Exercise directions:
In the article on cloud migration pitfalls, what characteristics should the initial application have?

7 Reasons Your Cloud Migration Will Fail

Summary

I have been on the ground in many different phases of cloud migrations and have witnessed the many perils associated. In this post, I will talk about the different issues I have experienced first hand with customers going through a cloud migration.

7 Reasons Your Cloud Migration Will Fail

It should be apparent by now the benefits of running your IT workloads in the cloud. However, cloud migrations are hard. It will challenge everything about how your company operates. Here are a few of the pitfalls you will likely experience as your company moves to the cloud.

1. No Cloud Competency

“Bring in people with cloud experience, either by hiring full time employees, using a cloud consulting firm, or finding them in your organization.”

First, the most obvious reason a cloud migration will fail. Nobody at your company knows how to use the cloud. If you have been operating in a datacenter and have very little automation, you are probably at risk for this. Working in the cloud is not the same as operating in a datacenter. In the cloud, you will want to automate the management of infrastructure to a much higher degree than you would in a datacenter. This means you need people with development or other automation experience.

My Recommendation: Bring in people with cloud experience, either by hiring full time employees, using a cloud consulting firm, or finding them in your organization. A lot of companies have developers that are capable of (and may already be) using Infrastructure as Code (IaC) tools and setting up CI/CD pipelines. Purchase training tools like acloud guru and incentivize their use. Socialize achievements by celebrating certification and other achievements publicly.

2. Big Dreams, Short Deadlines

“Create opportunities for small victories to build momentum.”

A lot of customers have regrets about now they have been operating in the datacenter. A cloud migration presents them with the opportunity to “do it right this time”. This means there will be a lot of bikeshedding over every little decision. Developers tend to over abstract and focus on reusing code rather than using it. This is especially true when working with Infrastructure as Code tools.

My Recommendation: Create opportunities for small victories to build momentum in your cloud migration. Setup a cloud migration program to track the status of multiple projects. Start with an initial application and a landing zone. The initial application should have few, if any, dependencies and be a standard lift and shift. Once these are successful you can increase the velocity by adding additional projects and thinking about refactoring and reusing code. Use code first, then worry about reuse.

Focus on doing a like-for-like migration, especially in the early phases. Presumably, you are operating fine with your current capabilities in the datacenter, so don’t overthink it when moving to the cloud.

3 - Territorial Fighting

“Establish a Cloud Center of Excellence where each team is well represented.”

A migration to the cloud is exciting for many people. It will allow them to get some great experience with the latest technologies and build up their resumes. It is also a source of anxiety as people begin to fear for their jobs. Many people think moving to the cloud means needing less people. These two circumstances lead to a lot of fighting between different teams within an organization. This makes it very difficult to make decisions.

My Recommendation: Establish a Cloud Center of Excellence where each team is well represented. Keep it as small as possible while maintaining these “seats at the table”. Reassure other team members there is plenty of work to be done in the cloud. Empower the Cloud Center of Excellence to make decisions and execute.

Stored data:
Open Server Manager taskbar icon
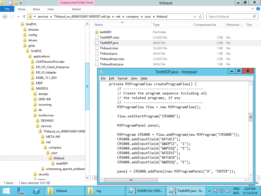The height and width of the screenshot is (196, 261). [20, 191]
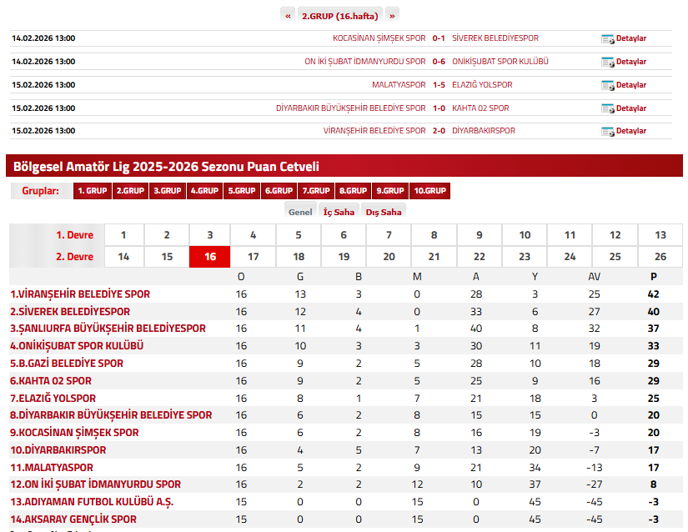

Problem solution:
It should have few, if any, dependencies and be a standard lift and shift.